La crítica situación que atraviesan los olivareros no ha revertido desde entonces, incluso se ha agravado con el anuncio de aranceles para el aceite español por parte de Estados Unidos. Frente a la España vaciada, el olivar tradicional es un medio de fijación de población al territorio, con una defensa del olivar tradicional se ponen los medios para evitar ese despoblamiento, un hecho que una vez que se produzca será más costoso de revertir.

El precio del aceite comenzó a caer a partir de primeros de marzo de 2018 y, desde entonces, no ha remontado, comprometiendo los márgenes de estabilidad de los olivareros ya que, según diferentes estudios, los costes de producción se sitúan en los 2,70 euros por litro de aceite. A pesar de que España es la principal productor de aceite de oliva a nivel mundial, cuenta con los precios en origen más bajos de toda la UE.
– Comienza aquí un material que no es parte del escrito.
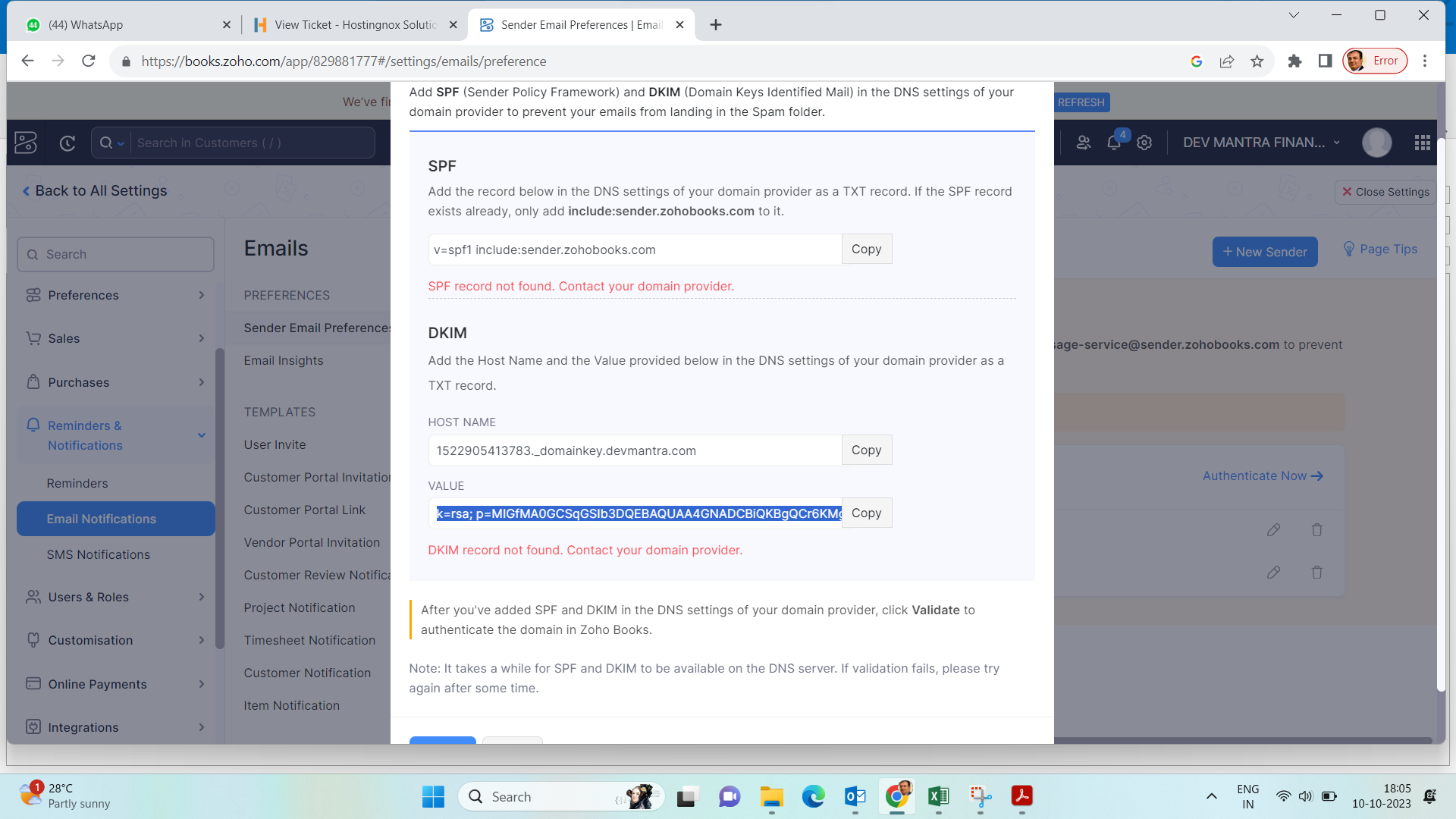Open the apps grid icon
Image resolution: width=1456 pixels, height=819 pixels.
pyautogui.click(x=1422, y=143)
La provincia de Jaén es la mayor productora mundial de aceite de oliva, con 550.000 hectáreas dedicadas a este cultivo, el 78 por ciento de su superficie agraria, con más de 60 millones de olivos, lo que supone más del 25 por ciento de la superficie total española y el 42 por ciento de la andaluza. En Jaén se produce más del 20 por ciento de todo el aceite de oliva a nivel mundial y el 50 por ciento de aceite a nivel nacional.